Pakistan 248 for 8 (Akmal 102*, Shehzad 50, Mirwaiz 2-29, Shenwari 2-34) beat Afghanistan 176 (Noor Ali 44, Hafeez 3-29, Ajmal 2-25) by 72 runs Scorecard and ball-by-ball details
Playing only their third ODI against a Test-playing team, Afghanistan had Pakistan in serious danger of being bowled out for under 200. But Umar Akmal averted that fate with his second ODI hundred, his unbeaten 89-ball 102 steering Pakistan from a precarious 117 for 6 to a relatively safe total of 248 for 8, which proved enough to give them a 72-run win.
Afghanistan got their chase off to a steady start, and only lost one wicket in the first 15 overs. But they struggled to lift their scoring rate above four an over. After the dismissal of Noor Ali Zadran, who had made an attractive 44, the innings slowed down further, as Asghar Stanikzai and Nawroz Mangal were stifled by the Pakistan spinners on a slow, low pitch.
Stanikzai and Mangal stuck at it, though, and put on 74 in 18.1 overs, before they both fell in the space of three balls. That began a collapse which saw Afghanistan slide from 139 for 2 to 176 all out, with Saeed Ajmal and Mohammad Hafeez running through the lower order.
Last man out was Samiullah Shenwari. He had taken two wickets during Pakistan's innings, and had spun his legbreaks a long way. He had also dropped Akmal a straightforward skier at point. Akmal was on 28 at that stage, and Pakistan 146 for 6. From that point, Afghanistan's bowlers lost their lengths, and went for 84 in the last 10 overs and 59 in the last five.
Afghanistan had been a revelation till then. Having elected to bowl on a slow pitch, Afghanistan showed they had an attack that didn't need too much assistance to keep the batsmen on a leash. Apart from one over in which their fastest bowler, Dawlat Zadran, went for three boundaries after drifting three times onto Ahmed Shehzad's pads, they bowled terrific lines. The first 10 overs only brought Pakistan 39 runs.
Pakistan could have been one down by then. Afghanistan's wicketkeeper Mohammad Shahzad had dived to his right to take a climbing ball that seemed to brush Sharjeel Khan's gloves as he tried to pull Dawlat. Umpire Johan Cloete, however, was unmoved.
But they didn't have to wait too long. In the 13th over, Sharjeel picked out the deep midwicket fielder with a slog-sweep off left-arm spinner Hamza Hotak. At the other end, medium-pacer Mirwais Ashraf gave nothing away to Shehzad and Mohammad Hafeez. After Mirwaiz had given away eight runs in his first four overs, Hafeez tried going after him. Having just inside-edged an attempted slog for four, he attempted another, and sent a top-edge steepling into the hands of cover.

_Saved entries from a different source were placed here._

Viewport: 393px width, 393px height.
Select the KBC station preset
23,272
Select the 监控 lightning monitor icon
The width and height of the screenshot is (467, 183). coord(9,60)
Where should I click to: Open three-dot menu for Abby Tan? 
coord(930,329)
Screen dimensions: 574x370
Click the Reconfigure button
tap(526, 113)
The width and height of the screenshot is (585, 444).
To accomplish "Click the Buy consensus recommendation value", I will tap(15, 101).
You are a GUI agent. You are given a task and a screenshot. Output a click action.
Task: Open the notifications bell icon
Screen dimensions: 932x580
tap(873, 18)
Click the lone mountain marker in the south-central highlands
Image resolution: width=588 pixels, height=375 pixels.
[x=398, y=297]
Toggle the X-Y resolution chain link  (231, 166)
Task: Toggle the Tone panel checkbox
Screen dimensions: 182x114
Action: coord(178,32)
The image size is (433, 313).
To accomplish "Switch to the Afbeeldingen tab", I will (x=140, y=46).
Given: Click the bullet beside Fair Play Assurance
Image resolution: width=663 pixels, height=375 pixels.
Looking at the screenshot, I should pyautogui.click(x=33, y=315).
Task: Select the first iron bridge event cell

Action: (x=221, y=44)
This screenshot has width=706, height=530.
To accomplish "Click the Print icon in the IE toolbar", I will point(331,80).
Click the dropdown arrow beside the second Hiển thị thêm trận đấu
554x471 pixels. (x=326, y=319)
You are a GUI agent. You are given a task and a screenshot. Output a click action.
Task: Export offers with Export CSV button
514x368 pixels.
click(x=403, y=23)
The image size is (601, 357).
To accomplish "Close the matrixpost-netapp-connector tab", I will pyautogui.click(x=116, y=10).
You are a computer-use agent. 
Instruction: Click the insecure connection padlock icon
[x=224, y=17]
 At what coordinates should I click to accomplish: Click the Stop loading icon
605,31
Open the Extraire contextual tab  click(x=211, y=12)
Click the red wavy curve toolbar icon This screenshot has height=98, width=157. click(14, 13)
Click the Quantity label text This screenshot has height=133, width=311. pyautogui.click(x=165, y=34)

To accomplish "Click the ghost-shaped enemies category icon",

Three balls after reaching his fifty, Shehzad was out to another poor stroke, chopping on while trying to swat leg spinner Shenwari over the leg side. Pakistan were 89 for 3 after 23 overs.
That became 89 for 4 when they lost their captain Misbah-ul-Haq to a farcical run-out when he hadn't yet faced a ball. Sohaib Maqsood, who had set off for a single after pushing a ball from Mohammad Nabi to cover, slipped mid-pitch. Instead of completing the run after getting back on his feet, Maqsood turned around and beat Misbah in a comical race to the batting crease. Wicketkeeper Mohammad Shahzad, who had collected the throw, jogged over to the bowler's end and removed the bails.
Maqsood and Shahid Afridi perished to slogs and left Pakistan reeling on 119 for 6. In came Anwar Ali, who had replaced Bilawal Bhatti in the team's pace attack. On his ODI debut against South Africa, Anwar had scored an unbeaten 43 to help his team recover from 124 for 6 to what was an eventually match-winning total of 218 for 9.
Ali made another important contribution here, adding 60 with Akmal for the seventh wicket, before he fell to a sensational bit of fielding from Mangal, who ran back from mid-off to long-off to catch a ball dropping down over his shoulder.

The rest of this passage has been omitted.